The Journey

November 12th, 2010 posted by Sukina Dada

Mohammad Dada, my cousin and little inspiration, was born on November 24, 2002 in Dar Es Salaam, Tanzania. While he was born healthy, he fell ill with yellow fever just three days after his birth. Unfortunately, he wasn’t treated in time and his health began to take a rapid decline. Over the next few years Muhammad was frequently in and out of hospitals. He lost his sight and his hearing, the doctors were unsure as to what was really happening to him. His parents tirelessly searched for different treatment options for their son, but it became apparent that their homeland did not have enough resources and treatment options for their son to survive. When Mohammed was just three years old, his parents undertook a life altering decision by leaving everything they knew and venturing off to an unfamiliar place, Canada, hoping to give their son a chance at life.

The visits to hospitals continued in their new country. New struggles ensued as Mohammed battled frequent bouts of pneumonia. When he ate, he was unable to digest without having the food enter his lungs and so a feeding tube was put in place. Despite all the challenges, his family was hopeful that things would get better.

It was time to visit to the neurologist. The memory of the incident still stays with me. Muhammad squirmed in my lap, laughing every time my hands ran over his belly. I listened intently, my anger rising as the doctor spoke in his indifferent, monotone voice. It was as if Muhammad wasn’t there, as if he didn’t even exist. The neurologist explained, “He cannot hear or see, he will not be able to talk or walk. He may not even feel emotions – now you have to decide what you are going to do.” His tone still cold, he continued “you may also think about the group homes they have in Oakville, it is going to be hard taking care of him on your own.” He looked at us… I guess not realizing that he insulted everything we stood for.

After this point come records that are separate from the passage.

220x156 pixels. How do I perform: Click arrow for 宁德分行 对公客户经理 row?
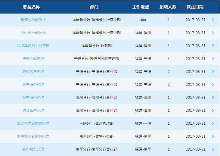click(213, 72)
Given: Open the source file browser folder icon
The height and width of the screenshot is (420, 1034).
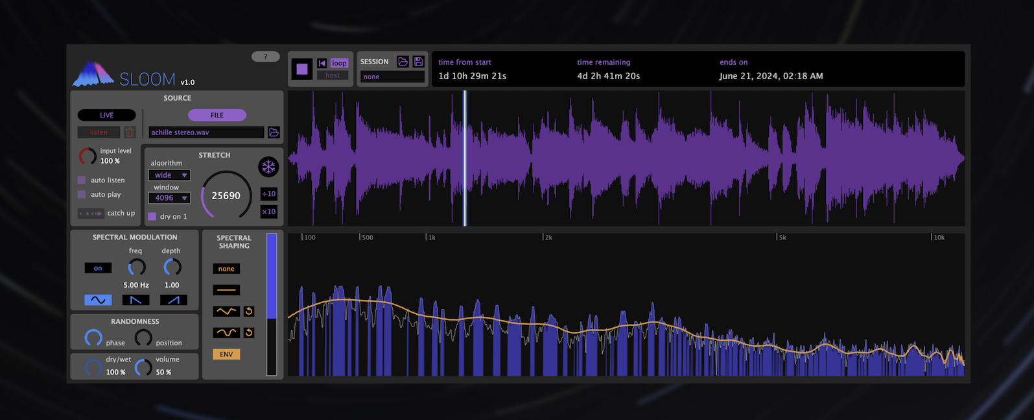Looking at the screenshot, I should (x=274, y=132).
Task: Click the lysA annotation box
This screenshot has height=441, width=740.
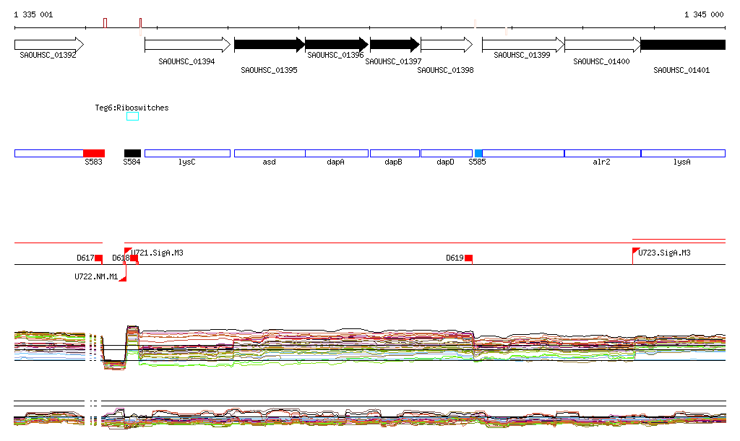Action: click(683, 153)
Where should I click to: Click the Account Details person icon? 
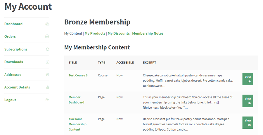[x=48, y=87]
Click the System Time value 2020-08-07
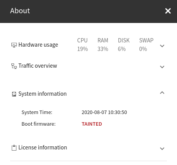 (104, 112)
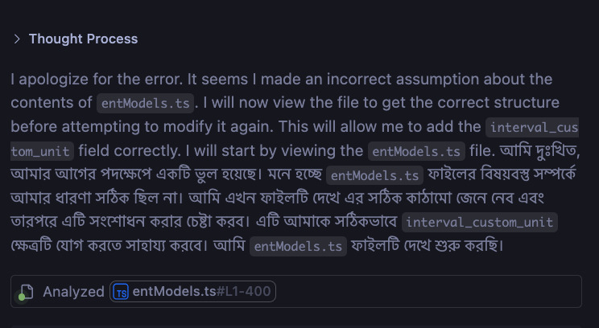
Task: Expand the Thought Process chevron
Action: [x=17, y=39]
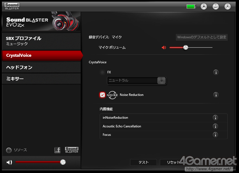The width and height of the screenshot is (239, 173).
Task: Click the globe icon next to リソース
Action: pyautogui.click(x=9, y=150)
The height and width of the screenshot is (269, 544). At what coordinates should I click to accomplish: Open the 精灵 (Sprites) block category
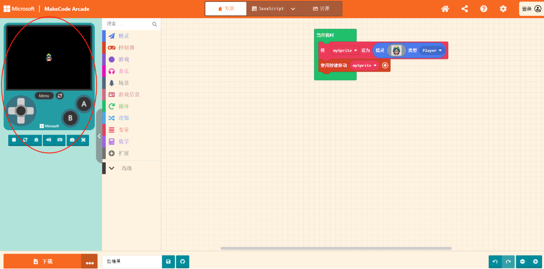[x=124, y=36]
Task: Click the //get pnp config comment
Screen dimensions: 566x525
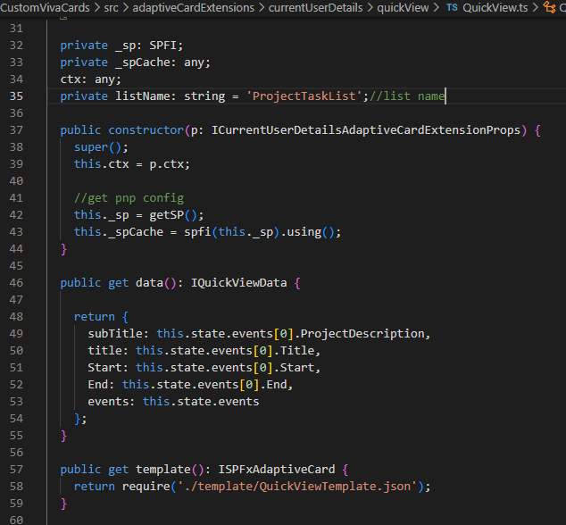Action: (129, 198)
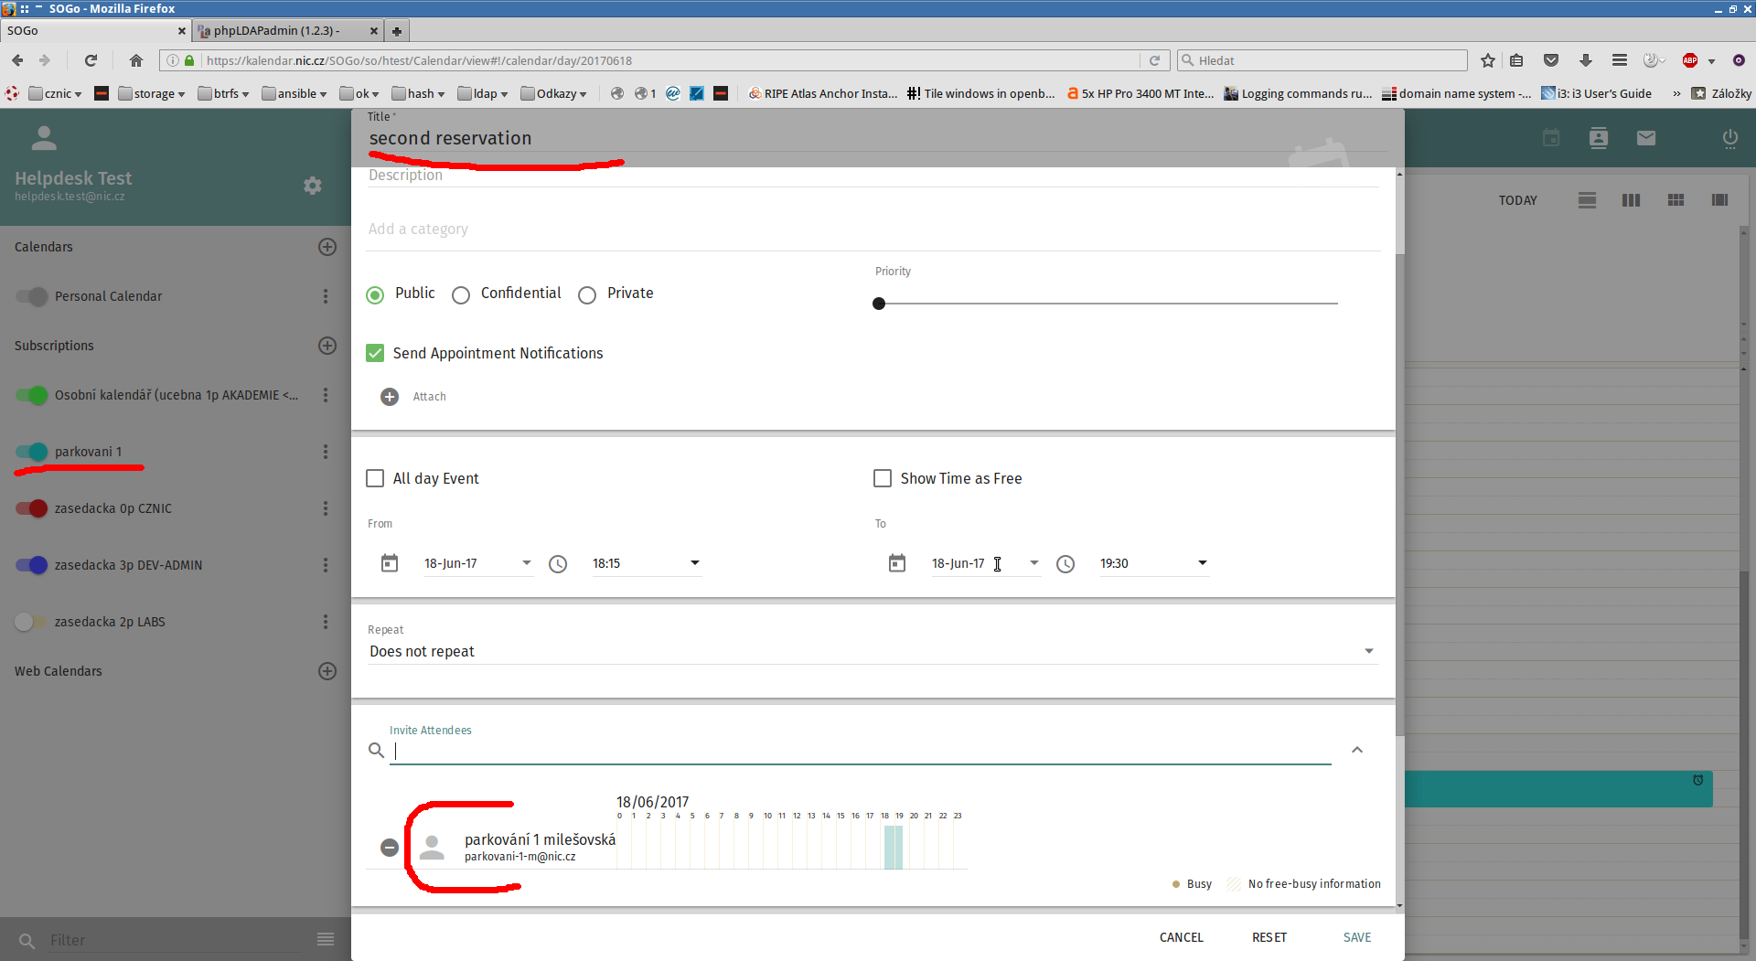Image resolution: width=1756 pixels, height=961 pixels.
Task: Open the From date calendar picker icon
Action: click(x=390, y=563)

I couldn’t help but mutter, “He is right here”. The doctor’s heartless attitude left me in disbelief. He was talking about Mohammed as if he wasn’t human. He didn’t know or care to inquire about anything regarding our little Muhammad’s personality. About how he would laugh with excitement, feeling the cool breeze from the open car window; how he cried, tears filling his eyes when he was afraid; and how he grunted, tilting his eyebrows when he grew angry. The doctor’s response was appalling. He knew nothing about Mohammed and how much joy he brought to his family. He spoke as if the tiny bundle of joy, fidgeting in my lap, was a doll: lifeless and just a toy.

muhammed_2

Muhammad sporting a tux at my sister (Akila’s) wedding reception

We went home that day with the doctor’s words ringing in our ears. Was he really asking us to decide whether or not Muhammad should live? We were confused. We knew that Muhammad wasn’t always critically ill. Yes, he was struggling with some disabilities, but he wasn’t always sick. He laughed with us, banging on his chair as usual. Why was everyone talking as if he was going to die? Granted, he had been in and out of hospitals many times, too many to count; but he always pulled through and it didn’t take long for him to jump right back to his usual mischievous self. That day, we made a decision to ignore the doctor. We were committed to taking care of Muhammad, allowing him to enjoy life.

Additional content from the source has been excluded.